◆ DESCRIPTION OF THE TASK:
Lines holding the string "below" are the ones to copy; find them all in the data.
START DATASET EXCERPTS
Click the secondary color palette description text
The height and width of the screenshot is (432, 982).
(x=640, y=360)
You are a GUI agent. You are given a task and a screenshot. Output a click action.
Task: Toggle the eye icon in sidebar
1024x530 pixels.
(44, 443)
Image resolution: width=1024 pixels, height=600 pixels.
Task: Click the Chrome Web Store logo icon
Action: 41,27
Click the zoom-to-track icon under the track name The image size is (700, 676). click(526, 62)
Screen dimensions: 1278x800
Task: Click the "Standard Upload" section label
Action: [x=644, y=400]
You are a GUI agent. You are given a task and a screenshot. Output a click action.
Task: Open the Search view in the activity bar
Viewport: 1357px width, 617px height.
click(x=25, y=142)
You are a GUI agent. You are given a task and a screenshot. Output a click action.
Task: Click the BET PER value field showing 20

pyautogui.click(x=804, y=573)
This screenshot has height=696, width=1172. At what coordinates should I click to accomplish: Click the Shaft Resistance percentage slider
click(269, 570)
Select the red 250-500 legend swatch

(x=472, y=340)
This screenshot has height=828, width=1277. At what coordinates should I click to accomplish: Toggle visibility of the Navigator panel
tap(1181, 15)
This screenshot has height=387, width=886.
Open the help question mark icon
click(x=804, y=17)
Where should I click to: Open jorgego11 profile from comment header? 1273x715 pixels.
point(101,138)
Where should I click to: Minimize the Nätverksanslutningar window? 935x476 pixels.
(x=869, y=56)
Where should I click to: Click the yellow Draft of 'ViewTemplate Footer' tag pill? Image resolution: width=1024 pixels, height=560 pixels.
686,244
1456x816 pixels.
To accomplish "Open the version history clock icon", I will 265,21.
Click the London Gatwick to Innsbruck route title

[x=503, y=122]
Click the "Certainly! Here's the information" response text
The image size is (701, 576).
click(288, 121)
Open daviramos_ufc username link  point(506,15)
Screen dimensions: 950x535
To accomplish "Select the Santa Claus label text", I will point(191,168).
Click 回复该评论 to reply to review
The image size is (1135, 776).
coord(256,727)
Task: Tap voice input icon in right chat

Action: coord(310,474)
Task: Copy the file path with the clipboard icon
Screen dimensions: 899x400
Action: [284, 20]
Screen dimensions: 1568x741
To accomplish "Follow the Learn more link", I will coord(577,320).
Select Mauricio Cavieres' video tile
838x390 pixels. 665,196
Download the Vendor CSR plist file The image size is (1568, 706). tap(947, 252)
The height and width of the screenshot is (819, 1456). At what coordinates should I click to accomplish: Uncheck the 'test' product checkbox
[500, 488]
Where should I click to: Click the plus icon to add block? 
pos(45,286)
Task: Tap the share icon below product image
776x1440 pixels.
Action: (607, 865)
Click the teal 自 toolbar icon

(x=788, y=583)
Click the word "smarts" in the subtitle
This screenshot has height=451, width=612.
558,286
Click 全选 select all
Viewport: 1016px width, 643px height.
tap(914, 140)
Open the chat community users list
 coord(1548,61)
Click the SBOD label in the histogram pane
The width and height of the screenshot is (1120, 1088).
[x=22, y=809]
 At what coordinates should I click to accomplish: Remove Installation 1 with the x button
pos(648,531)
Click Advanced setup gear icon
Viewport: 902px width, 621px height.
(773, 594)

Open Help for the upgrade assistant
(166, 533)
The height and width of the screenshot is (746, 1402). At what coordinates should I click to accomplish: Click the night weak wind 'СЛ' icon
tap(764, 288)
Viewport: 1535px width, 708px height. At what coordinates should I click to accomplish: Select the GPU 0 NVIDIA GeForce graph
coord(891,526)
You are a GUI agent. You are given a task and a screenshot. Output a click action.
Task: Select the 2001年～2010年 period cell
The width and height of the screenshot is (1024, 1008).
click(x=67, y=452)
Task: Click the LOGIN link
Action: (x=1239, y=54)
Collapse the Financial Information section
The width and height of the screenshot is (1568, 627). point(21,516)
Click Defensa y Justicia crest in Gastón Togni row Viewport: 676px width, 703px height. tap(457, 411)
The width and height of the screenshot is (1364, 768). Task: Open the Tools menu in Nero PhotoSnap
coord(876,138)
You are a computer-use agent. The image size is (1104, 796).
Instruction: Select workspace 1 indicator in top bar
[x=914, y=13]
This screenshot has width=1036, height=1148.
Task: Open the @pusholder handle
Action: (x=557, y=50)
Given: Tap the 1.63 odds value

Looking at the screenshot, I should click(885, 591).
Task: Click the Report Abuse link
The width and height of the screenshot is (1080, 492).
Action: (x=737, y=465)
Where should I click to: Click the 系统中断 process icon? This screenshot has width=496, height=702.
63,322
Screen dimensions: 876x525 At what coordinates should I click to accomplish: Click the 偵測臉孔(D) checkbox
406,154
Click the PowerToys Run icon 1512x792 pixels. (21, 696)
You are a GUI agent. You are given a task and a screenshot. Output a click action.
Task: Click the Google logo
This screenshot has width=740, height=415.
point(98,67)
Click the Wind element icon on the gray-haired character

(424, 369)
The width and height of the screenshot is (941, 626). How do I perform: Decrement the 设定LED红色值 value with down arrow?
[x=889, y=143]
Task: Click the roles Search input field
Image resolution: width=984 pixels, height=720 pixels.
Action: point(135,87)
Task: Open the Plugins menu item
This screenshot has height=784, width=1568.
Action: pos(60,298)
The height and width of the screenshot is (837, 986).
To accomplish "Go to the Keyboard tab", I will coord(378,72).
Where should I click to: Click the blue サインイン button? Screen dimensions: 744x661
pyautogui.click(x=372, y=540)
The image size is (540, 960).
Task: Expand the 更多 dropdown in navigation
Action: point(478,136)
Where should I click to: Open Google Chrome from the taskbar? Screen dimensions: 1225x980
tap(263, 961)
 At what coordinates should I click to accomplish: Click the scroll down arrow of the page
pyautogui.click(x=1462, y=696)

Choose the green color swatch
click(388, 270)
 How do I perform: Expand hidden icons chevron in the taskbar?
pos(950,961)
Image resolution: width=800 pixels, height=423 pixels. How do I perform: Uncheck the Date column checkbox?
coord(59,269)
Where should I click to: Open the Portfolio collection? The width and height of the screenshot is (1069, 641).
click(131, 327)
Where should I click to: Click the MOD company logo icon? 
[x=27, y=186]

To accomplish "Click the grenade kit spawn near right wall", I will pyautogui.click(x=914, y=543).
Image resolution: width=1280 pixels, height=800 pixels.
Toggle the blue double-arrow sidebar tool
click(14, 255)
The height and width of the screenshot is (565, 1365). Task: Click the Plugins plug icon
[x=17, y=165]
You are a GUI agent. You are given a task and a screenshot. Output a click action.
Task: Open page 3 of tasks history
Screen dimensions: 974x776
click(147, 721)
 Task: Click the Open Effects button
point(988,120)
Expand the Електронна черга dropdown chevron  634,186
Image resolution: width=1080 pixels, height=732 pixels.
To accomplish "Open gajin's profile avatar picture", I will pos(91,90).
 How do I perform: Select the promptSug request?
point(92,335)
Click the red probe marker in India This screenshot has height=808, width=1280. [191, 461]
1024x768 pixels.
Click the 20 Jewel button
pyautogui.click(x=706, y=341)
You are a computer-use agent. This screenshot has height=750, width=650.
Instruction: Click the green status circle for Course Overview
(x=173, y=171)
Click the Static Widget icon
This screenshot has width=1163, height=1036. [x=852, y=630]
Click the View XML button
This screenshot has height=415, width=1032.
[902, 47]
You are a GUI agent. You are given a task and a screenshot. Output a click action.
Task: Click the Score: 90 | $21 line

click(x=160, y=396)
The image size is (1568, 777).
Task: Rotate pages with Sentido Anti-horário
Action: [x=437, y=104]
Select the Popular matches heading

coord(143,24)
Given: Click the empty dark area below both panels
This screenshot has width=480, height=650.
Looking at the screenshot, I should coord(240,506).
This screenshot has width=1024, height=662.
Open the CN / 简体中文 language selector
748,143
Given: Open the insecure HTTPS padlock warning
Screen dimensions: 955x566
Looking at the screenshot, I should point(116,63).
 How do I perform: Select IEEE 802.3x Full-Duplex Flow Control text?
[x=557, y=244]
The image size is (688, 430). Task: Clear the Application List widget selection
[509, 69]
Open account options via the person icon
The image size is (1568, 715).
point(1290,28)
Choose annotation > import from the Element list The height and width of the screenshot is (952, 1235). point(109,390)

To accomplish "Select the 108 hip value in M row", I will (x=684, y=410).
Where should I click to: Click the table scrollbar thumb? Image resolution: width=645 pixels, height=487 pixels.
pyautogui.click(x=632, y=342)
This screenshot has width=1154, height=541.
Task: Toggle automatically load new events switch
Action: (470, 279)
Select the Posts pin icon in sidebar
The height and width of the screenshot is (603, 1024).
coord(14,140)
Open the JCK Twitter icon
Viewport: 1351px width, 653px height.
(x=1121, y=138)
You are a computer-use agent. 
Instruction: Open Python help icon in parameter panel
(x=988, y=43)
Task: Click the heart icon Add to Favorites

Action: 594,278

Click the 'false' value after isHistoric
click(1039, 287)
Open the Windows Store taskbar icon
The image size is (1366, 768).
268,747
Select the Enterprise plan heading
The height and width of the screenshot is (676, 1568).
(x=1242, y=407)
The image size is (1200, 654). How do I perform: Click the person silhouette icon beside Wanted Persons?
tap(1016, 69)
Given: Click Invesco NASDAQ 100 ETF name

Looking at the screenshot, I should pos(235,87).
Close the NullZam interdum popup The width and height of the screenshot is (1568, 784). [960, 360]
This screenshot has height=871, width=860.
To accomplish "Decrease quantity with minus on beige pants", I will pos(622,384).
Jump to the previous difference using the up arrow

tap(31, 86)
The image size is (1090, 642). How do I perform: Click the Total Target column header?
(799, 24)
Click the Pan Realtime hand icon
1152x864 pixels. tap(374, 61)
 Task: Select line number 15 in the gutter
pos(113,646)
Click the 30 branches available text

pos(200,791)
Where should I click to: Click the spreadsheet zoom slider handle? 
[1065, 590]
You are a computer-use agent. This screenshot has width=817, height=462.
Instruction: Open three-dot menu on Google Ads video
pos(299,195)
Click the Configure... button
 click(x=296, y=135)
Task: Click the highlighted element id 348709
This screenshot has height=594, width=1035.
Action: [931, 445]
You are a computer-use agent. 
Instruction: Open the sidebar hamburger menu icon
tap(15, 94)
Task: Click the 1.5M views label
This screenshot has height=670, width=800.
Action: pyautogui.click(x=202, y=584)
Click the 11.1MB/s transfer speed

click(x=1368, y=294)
END DATASET EXCERPTS
◆ RESPONSE TO THE EXERCISE:
Task: Tap the share icon below product image
Given: Click the empty dark area below both panels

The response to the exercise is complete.